India is committed to an 'early' deal in the stalled Doha trade negotiations if it addresses the 'legitimate developmental concerns' of developing countries in a balanced way, Commerce Minister Anand Sharma told Business Standard in a wide-ranging conversation.
"Our government is fully committed to an early breakthrough in the Doha agreement based on the December 2008 draft texts in agriculture and industrial goods. It must be a balanced agreement that addresses the legitimate concerns of developing countries," he said.
"India is opposed to 'reinventing' the Doha negotiating process at this late hour," Sharma said, arguing that Doha talks were based on a multilateral framework.
The US has now demanded what are called bilateral negotiations to provide clarity on what it is getting from key emerging countries. Many developing countries have opposed this demand on the ground that it would undermine multilateral solutions to global trade problems.
"Further I have made it clear that Special Safeguard Mechanism is not for negotiation as it concerns the livelihood of poor farmers," Sharma maintained, squashing rumours that India is prepared to give up on this vital developmental flexibility for which it waged a major negotiating battle all these years.
The US and leading farm exporting countries like Australia, Uruguay, Thailand and Malaysia are opposed to having a flexible SSM that would enable developing countries, like India and China to impose safeguard duties for countering unforeseen surges in imports of major food products.
"Further, the developed countries," said Sharma, "will have to revisit the subsidy dossier in the Doha agriculture package, as several outstanding issues remain unaddressed."
The US has repeatedly claimed that the subsidy dossier is almost completed as there are no substantive issues to address, a claim that Argentina recently challenged.
After participating in a series of ministerial meetings on the margins of the annual Organization of Economic Cooperation and Development's annual session in Paris on Thursday and Friday, commerce minister spoke to Business Standard about his assessment on the state of play in the Doha trade talks and his bilateral meetings.
"I have introduced specific language that the global trading system must be fair, equitable and must address the legitimate aspirations of the developing countries in the India, Brazil and South Africa declaration," Sharma stated, arguing that any outcome in the Doha talks must satisfy these three requirements.

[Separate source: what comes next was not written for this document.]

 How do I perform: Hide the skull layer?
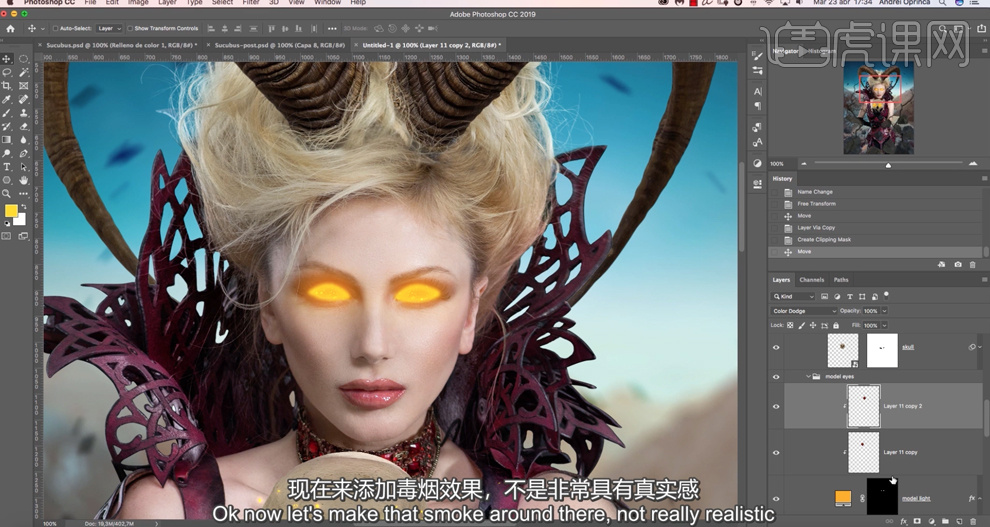[x=776, y=348]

"India is all for re-energisng the Doha talks but not re-inventing them all over again," he repeatedly said, suggesting that there should be no confusion on where India stands on this issue.
"There is no question that we will accept a new negotiating arrangement at this point and I have insisted that multilateral negotiations must resume on the basis of the draft texts issued in December 2009," Sharma clarified, adding that his suggestion was accepted.
But much would depend on what happens at the G-8 plus five leaders meeting in Italy next week when the US will push hard for a specific bilateral route in addition to the ongoing multilateral talks to conclude the Doha talks.
Prime Minister Manmohan Singh will attend the G-8 meeting in which China, Brazil, and South Africa have decided to oppose any change in the Doha negotiating process.
India and its key allies -- Brazil, China, South Africa, and Argentina -- have also opposed the US demand to start what are called focused bilateral negotiations to extract more concessions from developing countries.
'It would be unreasonable and unrealistic to assume that further unilateral concessions from developing countries will be forthcoming, especially in the context of the current economic crisis,' India, Brazil and South Africa said in their joint statement.
At the Paris meeting, Argentina, China, Brazil and South Africa also took a strong stand on sectoral tariff elimination for industrial goods as pushed by the US, which wants key emerging countries to join the sectoral talks on chemicals, electrical and electronics, and industrial engineering goods.
All these four countries vehemently opposed demands on sectoral tariff elimination maintaining that the Hong Kong Ministerial Declaration clearly stipulated that participation in these talks is 'voluntary' and not mandatory.